Over the summer, after the bout of volatility sparked by Mr Bernanke’s comments and as the market entered its seasonal lull, bond-trading platforms at Morgan Stanley and Goldman all but shut down rather than improve liquidity.

That prompted a search for alternative solutions. BlackRock, the world’s biggest fund manager, suggested companies standardise their bond issuance to make it easier to match buyers with sellers.

“The back-up in interest rates is a stark reminder that low rates and easy funding access by companies will not last forever,” says Richard Prager from BlackRock. “There is no silver-bullet solution and it will take more time for the fixed-income market to evolve than anyone will like.”

Lack of liquidity in the secondary bond market has led to an unusual development in the financial industry – an attempt at co-operation. Last year the buyside investors who purchase corporate bonds met in Boston with the sell-side banks that source the debt. All agreed that the structure of the fixed-income world had changed and liquidity had become an issue. They did not agree on how best to fix it.

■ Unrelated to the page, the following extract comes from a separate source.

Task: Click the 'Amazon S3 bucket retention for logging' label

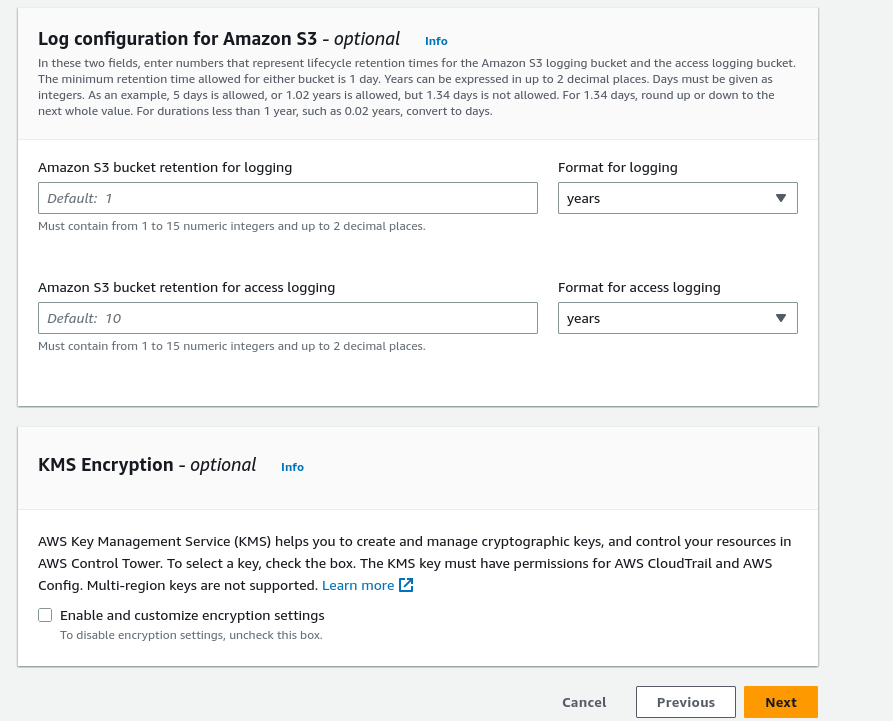Action: [x=165, y=167]
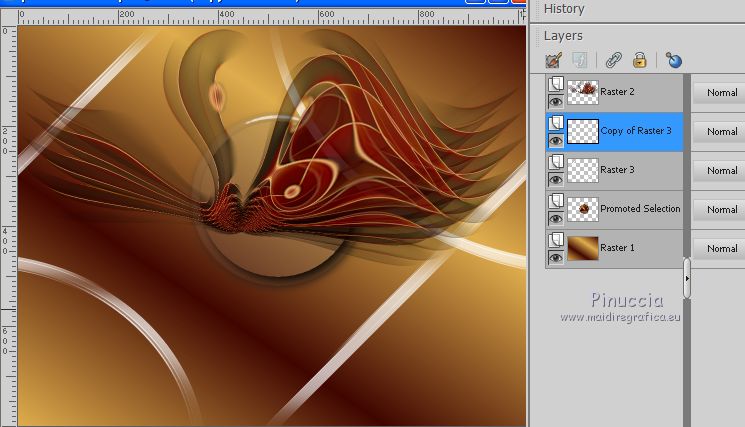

Some officials argue that boosting liquidity in the market will only help at the margin should the corporate bond bubble burst. Regulators also suspect that banks may be lured back into their old wheeling and dealing role in the debt markets if bond prices begin to drop significantly.

Other market participants say that even then the biggest banks will be constrained by new capital rules and Dodd-Frank. “As soon as the dealer gets out of balance to a point where he can be accused of prop trading, he says I’m not doing it,” says Mr Zwirn at Arena Investors.

“The dealer firms are saying Dodd-Frank – they shout it at you,” says Mr Fuss at Loomis Sayles. “That’s true to a point but the other point is that it’s pretty clear to most of the world that interest rates are heading up.”

Sixteen months since the meeting in Boston, the industry is yet to come up with a cohesive solution to decreased liquidity in the fixed-income world, and the day of the Fed’s tightening has only drawn nearer.

“What we went through between May 22 and June 24 was kind of like a tremor. It wasn’t the earthquake,” says Mr McDonald.